TASK ITEM:
Write out exactly the line containing "Select Software Packages" along with each line that follows it in the records below, and no others.

Content starts

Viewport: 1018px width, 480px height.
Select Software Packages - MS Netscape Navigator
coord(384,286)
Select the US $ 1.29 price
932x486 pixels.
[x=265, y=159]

Content ends

RESPONSE BELOW:
Select Software Packages - MS Netscape Navigator
coord(384,286)
Select the US $ 1.29 price
932x486 pixels.
[x=265, y=159]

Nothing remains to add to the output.